Which lines run from the one containing "You are a computer-use agent. 1280x720" to the end of the entries? Copy them exactly, both ends included, and give nothing else.
---------- Input records
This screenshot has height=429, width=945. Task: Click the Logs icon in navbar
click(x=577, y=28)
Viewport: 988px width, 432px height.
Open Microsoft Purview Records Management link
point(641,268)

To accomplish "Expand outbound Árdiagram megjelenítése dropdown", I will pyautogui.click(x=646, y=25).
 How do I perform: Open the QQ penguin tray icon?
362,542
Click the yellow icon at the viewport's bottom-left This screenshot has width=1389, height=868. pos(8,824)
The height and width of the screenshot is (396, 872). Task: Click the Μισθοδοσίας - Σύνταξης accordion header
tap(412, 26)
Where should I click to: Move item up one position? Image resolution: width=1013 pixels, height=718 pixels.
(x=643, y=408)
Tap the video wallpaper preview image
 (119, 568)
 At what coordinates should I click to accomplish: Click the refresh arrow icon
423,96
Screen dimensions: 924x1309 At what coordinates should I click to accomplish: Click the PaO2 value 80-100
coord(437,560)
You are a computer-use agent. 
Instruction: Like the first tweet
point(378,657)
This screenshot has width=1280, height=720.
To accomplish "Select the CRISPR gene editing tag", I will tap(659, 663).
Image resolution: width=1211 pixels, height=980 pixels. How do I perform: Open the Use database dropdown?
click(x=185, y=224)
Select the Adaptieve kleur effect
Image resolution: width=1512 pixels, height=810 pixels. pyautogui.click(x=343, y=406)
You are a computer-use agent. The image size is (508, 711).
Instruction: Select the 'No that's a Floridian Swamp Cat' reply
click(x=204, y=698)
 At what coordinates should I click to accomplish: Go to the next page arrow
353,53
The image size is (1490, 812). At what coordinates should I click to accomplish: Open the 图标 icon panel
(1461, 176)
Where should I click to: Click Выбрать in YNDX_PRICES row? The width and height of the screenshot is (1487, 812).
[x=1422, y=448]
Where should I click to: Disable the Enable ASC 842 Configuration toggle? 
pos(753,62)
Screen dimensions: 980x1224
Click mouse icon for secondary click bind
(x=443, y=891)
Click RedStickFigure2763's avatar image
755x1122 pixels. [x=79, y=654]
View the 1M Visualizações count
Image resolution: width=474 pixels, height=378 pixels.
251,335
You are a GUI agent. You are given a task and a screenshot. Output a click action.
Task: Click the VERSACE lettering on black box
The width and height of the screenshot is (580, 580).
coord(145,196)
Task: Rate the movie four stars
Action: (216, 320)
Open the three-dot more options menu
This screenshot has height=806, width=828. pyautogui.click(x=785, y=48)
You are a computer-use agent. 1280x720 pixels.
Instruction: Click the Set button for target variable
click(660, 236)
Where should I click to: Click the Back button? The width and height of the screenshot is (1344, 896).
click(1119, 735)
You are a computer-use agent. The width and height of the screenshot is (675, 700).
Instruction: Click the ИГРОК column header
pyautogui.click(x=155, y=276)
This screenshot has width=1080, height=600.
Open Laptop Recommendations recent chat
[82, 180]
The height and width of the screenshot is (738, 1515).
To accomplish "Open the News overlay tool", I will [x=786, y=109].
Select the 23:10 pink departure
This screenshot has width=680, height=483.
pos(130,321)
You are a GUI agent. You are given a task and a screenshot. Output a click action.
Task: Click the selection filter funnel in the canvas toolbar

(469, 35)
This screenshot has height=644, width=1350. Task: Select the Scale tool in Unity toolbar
--------------------
# The completed task:
You are a computer-use agent. 1280x720 pixels.
Instruction: Click the Set button for target variable
click(660, 236)
Where should I click to: Click the Back button? The width and height of the screenshot is (1344, 896).
click(1119, 735)
You are a computer-use agent. The width and height of the screenshot is (675, 700).
Instruction: Click the ИГРОК column header
pyautogui.click(x=155, y=276)
This screenshot has width=1080, height=600.
Open Laptop Recommendations recent chat
[82, 180]
The height and width of the screenshot is (738, 1515).
To accomplish "Open the News overlay tool", I will [x=786, y=109].
Select the 23:10 pink departure
This screenshot has width=680, height=483.
pos(130,321)
You are a GUI agent. You are given a task and a screenshot. Output a click action.
Task: Click the selection filter funnel in the canvas toolbar

(469, 35)
This screenshot has height=644, width=1350. Task: Select the Scale tool in Unity toolbar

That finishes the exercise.